Kinross Gold Corp. [K-TSX; KGC-NYSE] has released results of a prefeasibility study (PFS) for its Lobo-Marte Project in Chile. All dollar amounts are expressed in U.S. dollars, unless otherwise noted.
Lobo-Marte offers the potential of a cornerstone asset with attractive all-in sustaining costs to enhance Kinross’s long-term production profile. The project adds a significant 6.4 million gold ounces, representing an approximately 25% increase, to the company’s 2019 year-end mineral reserve estimates in a favourable mining jurisdiction. The reserve addition also increases Kinross’s reserve life index by approximately 2.5 years.
The PFS estimate includes total life-of-mine production of approximately 4.5 million gold ounces, an average cost of sales of $545/oz and an average all-in sustaining cost of sales of $745/oz during a 15-year mine life, which includes 12 years of mining followed by three years of residual processing.
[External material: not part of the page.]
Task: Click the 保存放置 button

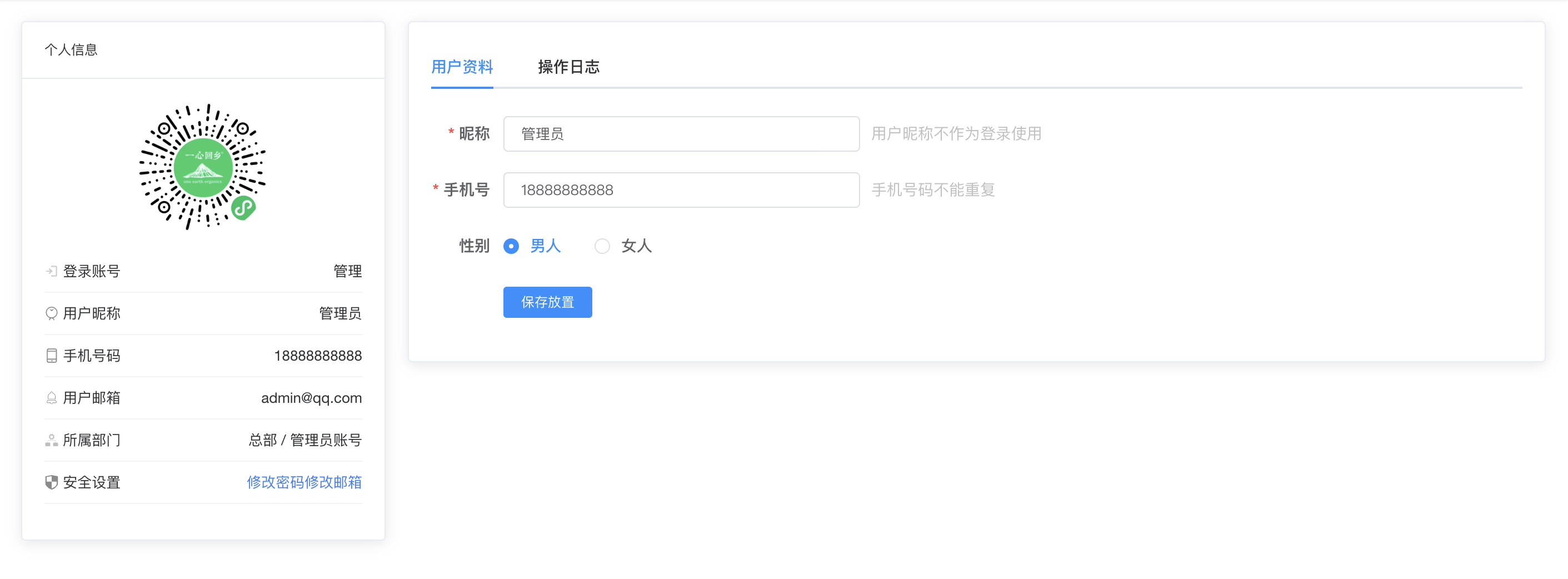Action: (547, 302)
The project has attractive grades and a low estimated strip ratio, in part due to historical stripping completed at the Marte pit.
Life-of-mine production would be 4.5 million ounces of gold at a strip rate of 2.2 (waster); 1 (ore).
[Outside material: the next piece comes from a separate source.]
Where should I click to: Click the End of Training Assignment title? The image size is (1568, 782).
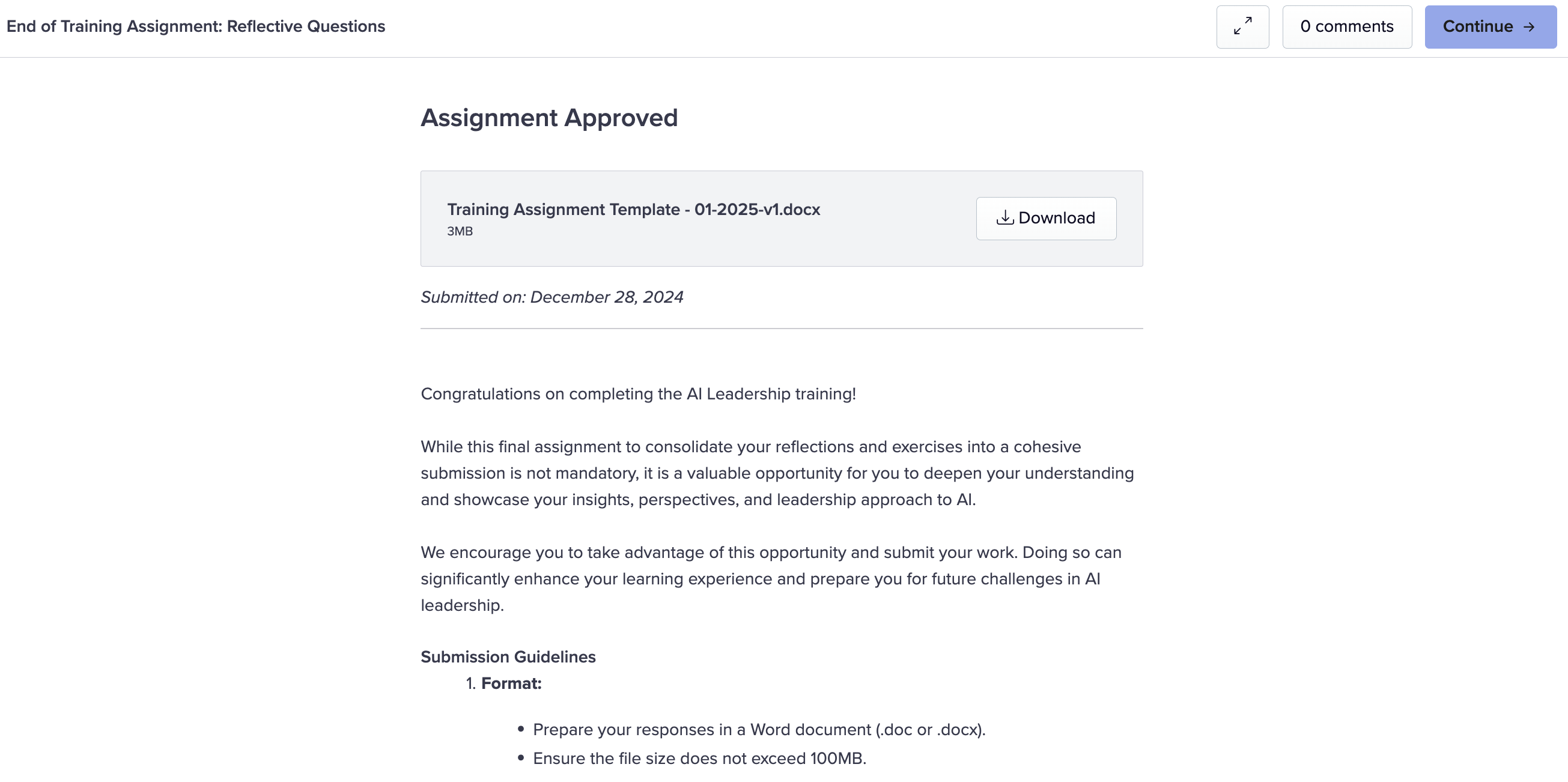195,26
The company plans to commence a feasibility study later this year, with scheduled completion in the fourth quarter of 2021. The feasibility study is expected to provide the detailed engineering and project description required for permitting and submission of an environmental impact assessment.“The Lobo-Marte Project provides Kinross with an excellent, organic development option that has attractive all-in sustaining costs and offers substantial upside leverage to the gold price, without increasing project cost requirements and risk,” said J. Paul Rollinson, President and CEO. “The project represents a potential synergistic, long-term mine life extension in a favourable mining jurisdiction and delivers a significant 6.4-million-ounce addition to our current gold reserve estimates, increasing the company’s overall reserve mine life. As we move forward with the feasibility study for this longer-term project, we will continue to prioritize balance sheet strength and disciplined capital allocation.”